(Collected data entries)
»»
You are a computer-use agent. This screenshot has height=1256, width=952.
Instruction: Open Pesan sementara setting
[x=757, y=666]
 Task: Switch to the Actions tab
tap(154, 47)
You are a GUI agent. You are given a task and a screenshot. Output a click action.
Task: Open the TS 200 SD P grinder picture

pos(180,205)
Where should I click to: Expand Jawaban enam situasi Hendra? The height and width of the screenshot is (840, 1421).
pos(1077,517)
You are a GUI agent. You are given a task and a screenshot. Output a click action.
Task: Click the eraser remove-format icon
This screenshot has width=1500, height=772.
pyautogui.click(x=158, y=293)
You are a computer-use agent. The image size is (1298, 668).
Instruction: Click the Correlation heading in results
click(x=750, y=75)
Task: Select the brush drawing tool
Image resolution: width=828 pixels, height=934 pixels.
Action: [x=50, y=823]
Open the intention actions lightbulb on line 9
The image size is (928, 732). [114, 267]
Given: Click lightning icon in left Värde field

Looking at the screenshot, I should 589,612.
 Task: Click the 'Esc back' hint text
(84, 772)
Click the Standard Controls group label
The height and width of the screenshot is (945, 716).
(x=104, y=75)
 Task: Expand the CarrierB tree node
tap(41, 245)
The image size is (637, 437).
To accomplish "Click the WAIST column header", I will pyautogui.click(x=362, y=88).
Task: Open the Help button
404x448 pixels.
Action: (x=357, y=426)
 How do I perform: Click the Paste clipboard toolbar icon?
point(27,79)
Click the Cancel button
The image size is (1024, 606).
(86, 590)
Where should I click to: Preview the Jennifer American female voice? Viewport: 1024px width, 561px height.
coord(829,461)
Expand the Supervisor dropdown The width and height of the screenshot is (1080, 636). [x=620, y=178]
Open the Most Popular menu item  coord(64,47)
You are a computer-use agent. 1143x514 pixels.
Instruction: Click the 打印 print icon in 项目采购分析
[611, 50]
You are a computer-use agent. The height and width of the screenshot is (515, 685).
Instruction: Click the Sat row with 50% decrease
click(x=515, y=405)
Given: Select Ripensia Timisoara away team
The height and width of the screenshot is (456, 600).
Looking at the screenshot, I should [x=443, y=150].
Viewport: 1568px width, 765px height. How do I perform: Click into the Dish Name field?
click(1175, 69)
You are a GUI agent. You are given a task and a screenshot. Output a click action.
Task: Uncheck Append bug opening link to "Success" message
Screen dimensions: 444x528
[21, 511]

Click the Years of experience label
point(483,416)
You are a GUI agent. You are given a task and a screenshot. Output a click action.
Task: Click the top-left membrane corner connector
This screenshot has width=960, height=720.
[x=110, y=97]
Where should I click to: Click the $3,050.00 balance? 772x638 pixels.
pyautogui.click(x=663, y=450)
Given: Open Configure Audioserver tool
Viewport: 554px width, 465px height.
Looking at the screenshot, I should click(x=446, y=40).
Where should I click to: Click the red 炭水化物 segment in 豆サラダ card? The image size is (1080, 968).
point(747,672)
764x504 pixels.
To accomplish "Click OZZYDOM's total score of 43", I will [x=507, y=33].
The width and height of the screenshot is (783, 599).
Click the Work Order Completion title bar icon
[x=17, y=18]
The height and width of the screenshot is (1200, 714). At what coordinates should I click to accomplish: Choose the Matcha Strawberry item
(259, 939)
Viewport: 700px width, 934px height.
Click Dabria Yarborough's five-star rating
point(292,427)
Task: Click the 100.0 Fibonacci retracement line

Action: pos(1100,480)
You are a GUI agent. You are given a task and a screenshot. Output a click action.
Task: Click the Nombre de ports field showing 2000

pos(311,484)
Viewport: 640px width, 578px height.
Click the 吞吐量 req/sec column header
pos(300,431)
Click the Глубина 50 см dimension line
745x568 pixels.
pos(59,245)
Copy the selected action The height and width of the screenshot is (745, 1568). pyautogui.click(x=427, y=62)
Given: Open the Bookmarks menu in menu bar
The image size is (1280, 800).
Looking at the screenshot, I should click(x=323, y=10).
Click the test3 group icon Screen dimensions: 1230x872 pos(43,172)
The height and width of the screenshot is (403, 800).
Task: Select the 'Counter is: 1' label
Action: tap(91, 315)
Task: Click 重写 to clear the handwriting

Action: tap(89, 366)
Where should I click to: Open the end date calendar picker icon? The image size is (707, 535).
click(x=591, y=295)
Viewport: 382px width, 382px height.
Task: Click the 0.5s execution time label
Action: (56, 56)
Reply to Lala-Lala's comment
««
→ **TASK OBJECTIVE**:
Repeat every entry word for word.

→ **WRITTEN RESPONSE**:
You are a computer-use agent. This screenshot has height=1256, width=952.
Instruction: Open Pesan sementara setting
[x=757, y=666]
 Task: Switch to the Actions tab
tap(154, 47)
You are a GUI agent. You are given a task and a screenshot. Output a click action.
Task: Open the TS 200 SD P grinder picture

pos(180,205)
Where should I click to: Expand Jawaban enam situasi Hendra? The height and width of the screenshot is (840, 1421).
pos(1077,517)
You are a GUI agent. You are given a task and a screenshot. Output a click action.
Task: Click the eraser remove-format icon
This screenshot has width=1500, height=772.
pyautogui.click(x=158, y=293)
You are a computer-use agent. The image size is (1298, 668).
Instruction: Click the Correlation heading in results
click(x=750, y=75)
Task: Select the brush drawing tool
Image resolution: width=828 pixels, height=934 pixels.
Action: [x=50, y=823]
Open the intention actions lightbulb on line 9
The image size is (928, 732). [114, 267]
Given: Click lightning icon in left Värde field

Looking at the screenshot, I should 589,612.
 Task: Click the 'Esc back' hint text
(84, 772)
Click the Standard Controls group label
The height and width of the screenshot is (945, 716).
(x=104, y=75)
 Task: Expand the CarrierB tree node
tap(41, 245)
The image size is (637, 437).
To accomplish "Click the WAIST column header", I will pyautogui.click(x=362, y=88).
Task: Open the Help button
404x448 pixels.
Action: (x=357, y=426)
 How do I perform: Click the Paste clipboard toolbar icon?
point(27,79)
Click the Cancel button
The image size is (1024, 606).
(86, 590)
Where should I click to: Preview the Jennifer American female voice? Viewport: 1024px width, 561px height.
coord(829,461)
Expand the Supervisor dropdown The width and height of the screenshot is (1080, 636). [x=620, y=178]
Open the Most Popular menu item  coord(64,47)
You are a computer-use agent. 1143x514 pixels.
Instruction: Click the 打印 print icon in 项目采购分析
[611, 50]
You are a computer-use agent. The height and width of the screenshot is (515, 685).
Instruction: Click the Sat row with 50% decrease
click(x=515, y=405)
Given: Select Ripensia Timisoara away team
The height and width of the screenshot is (456, 600).
Looking at the screenshot, I should [x=443, y=150].
Viewport: 1568px width, 765px height. How do I perform: Click into the Dish Name field?
click(1175, 69)
You are a GUI agent. You are given a task and a screenshot. Output a click action.
Task: Uncheck Append bug opening link to "Success" message
Screen dimensions: 444x528
[21, 511]

Click the Years of experience label
point(483,416)
You are a GUI agent. You are given a task and a screenshot. Output a click action.
Task: Click the top-left membrane corner connector
This screenshot has width=960, height=720.
[x=110, y=97]
Where should I click to: Click the $3,050.00 balance? 772x638 pixels.
pyautogui.click(x=663, y=450)
Given: Open Configure Audioserver tool
Viewport: 554px width, 465px height.
Looking at the screenshot, I should click(x=446, y=40).
Where should I click to: Click the red 炭水化物 segment in 豆サラダ card? The image size is (1080, 968).
point(747,672)
764x504 pixels.
To accomplish "Click OZZYDOM's total score of 43", I will [x=507, y=33].
The width and height of the screenshot is (783, 599).
Click the Work Order Completion title bar icon
[x=17, y=18]
The height and width of the screenshot is (1200, 714). At what coordinates should I click to accomplish: Choose the Matcha Strawberry item
(259, 939)
Viewport: 700px width, 934px height.
Click Dabria Yarborough's five-star rating
point(292,427)
Task: Click the 100.0 Fibonacci retracement line

Action: pos(1100,480)
You are a GUI agent. You are given a task and a screenshot. Output a click action.
Task: Click the Nombre de ports field showing 2000

pos(311,484)
Viewport: 640px width, 578px height.
Click the 吞吐量 req/sec column header
pos(300,431)
Click the Глубина 50 см dimension line
745x568 pixels.
pos(59,245)
Copy the selected action The height and width of the screenshot is (745, 1568). pyautogui.click(x=427, y=62)
Given: Open the Bookmarks menu in menu bar
The image size is (1280, 800).
Looking at the screenshot, I should click(x=323, y=10).
Click the test3 group icon Screen dimensions: 1230x872 pos(43,172)
The height and width of the screenshot is (403, 800).
Task: Select the 'Counter is: 1' label
Action: tap(91, 315)
Task: Click 重写 to clear the handwriting

Action: tap(89, 366)
Where should I click to: Open the end date calendar picker icon? The image size is (707, 535).
click(x=591, y=295)
Viewport: 382px width, 382px height.
Task: Click the 0.5s execution time label
Action: (56, 56)
Reply to Lala-Lala's comment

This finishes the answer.